BELO HORIZONTE, MG (FOLHAPRESS) – Um cabo da Polícia Militar do Espírito Santo (PM-ES) foi preso na última quarta-feira (8) sob suspeita de ter matado um casal de mulheres em Cariacica, na Grande Vitória.
O policial Luiz Gustavo Xavier do Vale teria ido até o local com uma guarnição da PM após uma discussão que envolveu sua ex-esposa e as vítimas Daniele Toneto e Francisca Chaguiana Dias Viana. Elas eram vizinhas.

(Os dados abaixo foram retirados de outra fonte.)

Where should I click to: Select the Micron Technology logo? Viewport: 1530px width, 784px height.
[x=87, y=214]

No local, o suspeito teria saído da viatura e atirado contra as duas mulheres, que estavam sentadas na calçada. Ele então teria colocado a arma no chão e se entregado. Até o momento, as idades das vítimas e do suspeito não foram informadas pelas autoridades.
O advogado do militar afirmou que a defesa não se manifestará no momento.

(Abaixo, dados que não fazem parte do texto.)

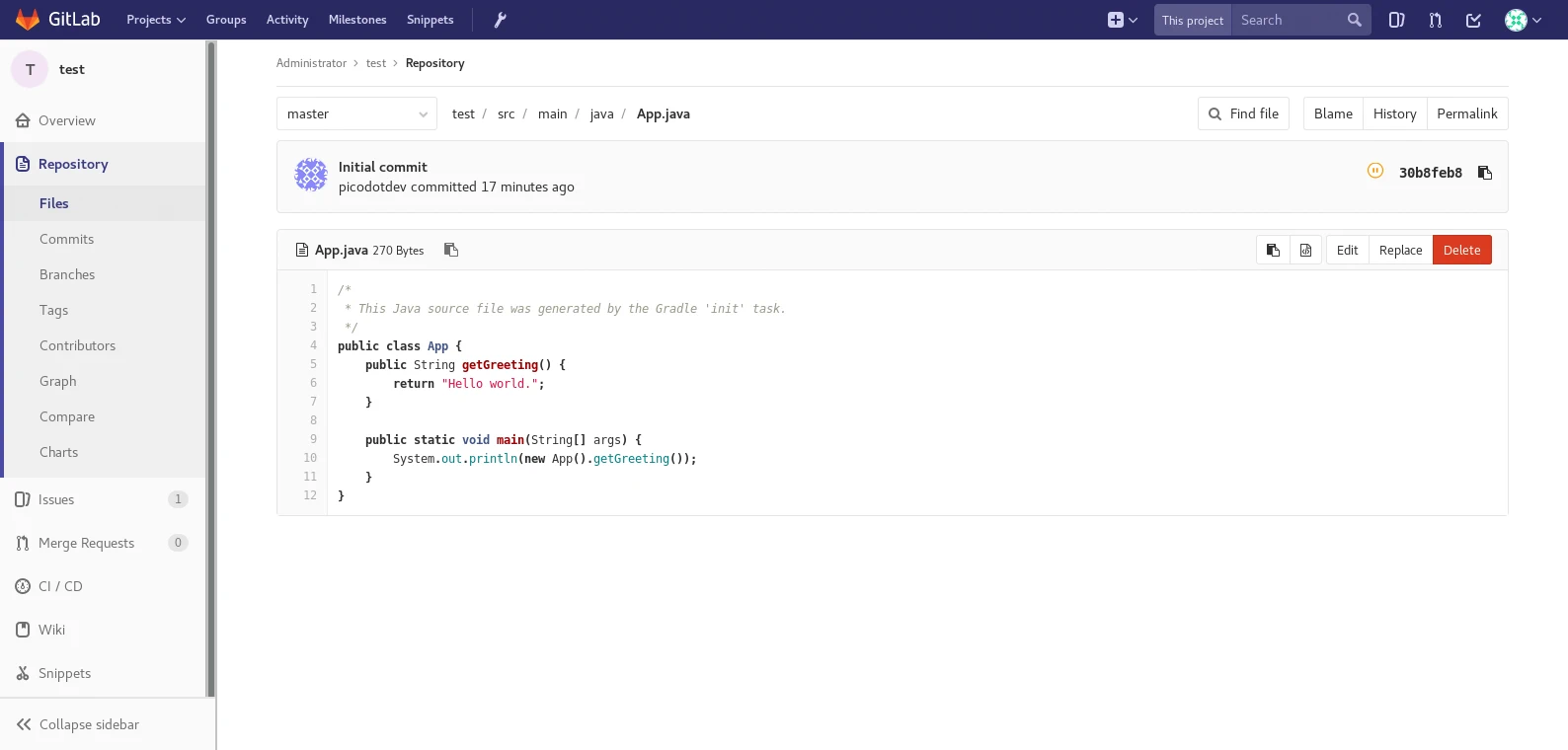Open the issues icon in top navbar
The width and height of the screenshot is (1568, 750).
(1396, 20)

O policial foi levado ao presídio militar. Ele foi autuado por duplo homicídio qualificado e terá o caso julgado na Justiça comum, conforme a PM-ES.
No âmbito administrativo, um inquérito será instaurado para apurar abandono de posto, uso de viatura e demais transgressões cometidas no exercício da função, afirmou a corporação.
O comandante-geral da PM-ES, coronel Ríodo Rubim, lamentou o caso, afirmou que a atitude do suspeito foi inesperada e não representa a conduta da corporação.
“Não temos imagens que mostram discussão, agressão ou algo do tipo. [Das] Partes que a gente viu até o momento, seriam a realização de disparos e ele colocando a arma ao chão. A imagem é encoberta, mas é o que parece ser”, afirmou o comandante.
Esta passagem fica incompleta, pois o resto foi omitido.